- _WHAT TO DO_
For each line of the data below that contains "agent", return that line.

Entries taken from a collection:
▼

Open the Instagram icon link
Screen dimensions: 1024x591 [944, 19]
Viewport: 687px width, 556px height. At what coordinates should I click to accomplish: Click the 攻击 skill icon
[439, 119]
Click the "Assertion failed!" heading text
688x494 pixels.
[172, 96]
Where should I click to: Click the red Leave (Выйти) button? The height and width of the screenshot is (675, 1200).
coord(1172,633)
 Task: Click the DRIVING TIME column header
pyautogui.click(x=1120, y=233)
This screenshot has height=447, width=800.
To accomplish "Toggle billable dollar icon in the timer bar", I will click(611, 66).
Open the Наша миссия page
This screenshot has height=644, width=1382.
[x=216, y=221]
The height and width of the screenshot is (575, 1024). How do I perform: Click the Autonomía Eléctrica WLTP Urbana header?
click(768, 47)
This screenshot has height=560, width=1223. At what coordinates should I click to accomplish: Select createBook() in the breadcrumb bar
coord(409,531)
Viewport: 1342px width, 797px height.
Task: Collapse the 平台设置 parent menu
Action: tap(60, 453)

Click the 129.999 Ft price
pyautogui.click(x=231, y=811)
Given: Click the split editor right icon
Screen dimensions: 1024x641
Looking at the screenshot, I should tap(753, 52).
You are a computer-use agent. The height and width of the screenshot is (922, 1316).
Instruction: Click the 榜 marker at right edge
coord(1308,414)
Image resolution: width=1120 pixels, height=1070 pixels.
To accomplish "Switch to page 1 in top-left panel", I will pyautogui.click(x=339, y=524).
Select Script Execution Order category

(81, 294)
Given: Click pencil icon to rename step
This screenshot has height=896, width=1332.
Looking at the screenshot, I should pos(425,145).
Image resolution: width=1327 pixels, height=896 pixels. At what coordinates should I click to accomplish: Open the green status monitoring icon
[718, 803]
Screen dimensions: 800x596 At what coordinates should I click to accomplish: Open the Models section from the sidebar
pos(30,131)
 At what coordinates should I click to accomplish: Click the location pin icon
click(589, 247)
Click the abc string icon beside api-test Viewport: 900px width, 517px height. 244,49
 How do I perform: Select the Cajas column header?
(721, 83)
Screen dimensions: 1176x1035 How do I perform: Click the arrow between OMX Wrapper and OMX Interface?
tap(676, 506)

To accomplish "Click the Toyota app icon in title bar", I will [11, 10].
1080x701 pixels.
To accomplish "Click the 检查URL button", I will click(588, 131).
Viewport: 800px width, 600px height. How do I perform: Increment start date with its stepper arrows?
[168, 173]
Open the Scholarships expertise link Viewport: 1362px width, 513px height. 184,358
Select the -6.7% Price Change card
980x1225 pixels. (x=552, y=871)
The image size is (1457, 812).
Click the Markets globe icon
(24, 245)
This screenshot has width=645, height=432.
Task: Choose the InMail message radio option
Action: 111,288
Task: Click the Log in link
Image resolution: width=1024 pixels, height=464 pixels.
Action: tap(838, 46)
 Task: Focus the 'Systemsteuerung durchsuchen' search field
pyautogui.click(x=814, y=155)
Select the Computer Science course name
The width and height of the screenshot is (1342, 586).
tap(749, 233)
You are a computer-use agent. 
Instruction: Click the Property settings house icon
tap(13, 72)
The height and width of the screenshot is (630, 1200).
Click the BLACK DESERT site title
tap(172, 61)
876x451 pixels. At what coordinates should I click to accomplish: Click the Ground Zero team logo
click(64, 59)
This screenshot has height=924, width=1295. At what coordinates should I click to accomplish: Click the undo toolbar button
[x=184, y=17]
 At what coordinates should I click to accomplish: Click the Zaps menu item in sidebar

▲

- _RESULT OF THIS TASK_
You are a computer-use agent. The height and width of the screenshot is (922, 1316).
You are a computer-use agent. 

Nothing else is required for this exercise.